### DIRECTIVE:
Please rewrite the data below with every "To accomplish" changed to "In order to complete" and nothing else altered.

--- START ---

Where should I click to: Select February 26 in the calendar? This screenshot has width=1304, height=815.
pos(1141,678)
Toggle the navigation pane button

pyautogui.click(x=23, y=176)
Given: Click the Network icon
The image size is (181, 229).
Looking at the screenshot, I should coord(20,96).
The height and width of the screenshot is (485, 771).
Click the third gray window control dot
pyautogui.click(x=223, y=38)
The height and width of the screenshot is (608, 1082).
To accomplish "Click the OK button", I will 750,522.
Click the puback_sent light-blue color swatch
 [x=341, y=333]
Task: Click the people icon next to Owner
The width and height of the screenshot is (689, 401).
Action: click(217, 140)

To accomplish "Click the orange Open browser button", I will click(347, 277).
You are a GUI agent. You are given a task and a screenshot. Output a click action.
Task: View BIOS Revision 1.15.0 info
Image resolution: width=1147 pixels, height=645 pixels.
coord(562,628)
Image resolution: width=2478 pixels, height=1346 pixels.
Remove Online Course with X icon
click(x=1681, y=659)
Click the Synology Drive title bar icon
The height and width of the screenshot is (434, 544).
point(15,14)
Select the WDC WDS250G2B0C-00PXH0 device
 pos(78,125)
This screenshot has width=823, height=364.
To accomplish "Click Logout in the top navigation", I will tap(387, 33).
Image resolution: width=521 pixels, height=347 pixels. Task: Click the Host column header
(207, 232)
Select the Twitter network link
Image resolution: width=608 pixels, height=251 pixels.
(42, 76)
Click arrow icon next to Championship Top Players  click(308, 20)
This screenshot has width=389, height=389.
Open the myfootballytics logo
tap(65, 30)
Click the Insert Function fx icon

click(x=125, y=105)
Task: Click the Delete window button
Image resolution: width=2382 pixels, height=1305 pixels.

--- END ---

### FINISHED ANSWER:
Where should I click to: Select February 26 in the calendar? This screenshot has width=1304, height=815.
pos(1141,678)
Toggle the navigation pane button

pyautogui.click(x=23, y=176)
Given: Click the Network icon
The image size is (181, 229).
Looking at the screenshot, I should coord(20,96).
The height and width of the screenshot is (485, 771).
Click the third gray window control dot
pyautogui.click(x=223, y=38)
The height and width of the screenshot is (608, 1082).
In order to complete "Click the OK button", I will 750,522.
Click the puback_sent light-blue color swatch
 [x=341, y=333]
Task: Click the people icon next to Owner
The width and height of the screenshot is (689, 401).
Action: click(217, 140)

In order to complete "Click the orange Open browser button", I will click(347, 277).
You are a GUI agent. You are given a task and a screenshot. Output a click action.
Task: View BIOS Revision 1.15.0 info
Image resolution: width=1147 pixels, height=645 pixels.
coord(562,628)
Image resolution: width=2478 pixels, height=1346 pixels.
Remove Online Course with X icon
click(x=1681, y=659)
Click the Synology Drive title bar icon
The height and width of the screenshot is (434, 544).
point(15,14)
Select the WDC WDS250G2B0C-00PXH0 device
 pos(78,125)
This screenshot has width=823, height=364.
In order to complete "Click Logout in the top navigation", I will tap(387, 33).
Image resolution: width=521 pixels, height=347 pixels. Task: Click the Host column header
(207, 232)
Select the Twitter network link
Image resolution: width=608 pixels, height=251 pixels.
(42, 76)
Click arrow icon next to Championship Top Players  click(308, 20)
This screenshot has width=389, height=389.
Open the myfootballytics logo
tap(65, 30)
Click the Insert Function fx icon

click(x=125, y=105)
Task: Click the Delete window button
Image resolution: width=2382 pixels, height=1305 pixels.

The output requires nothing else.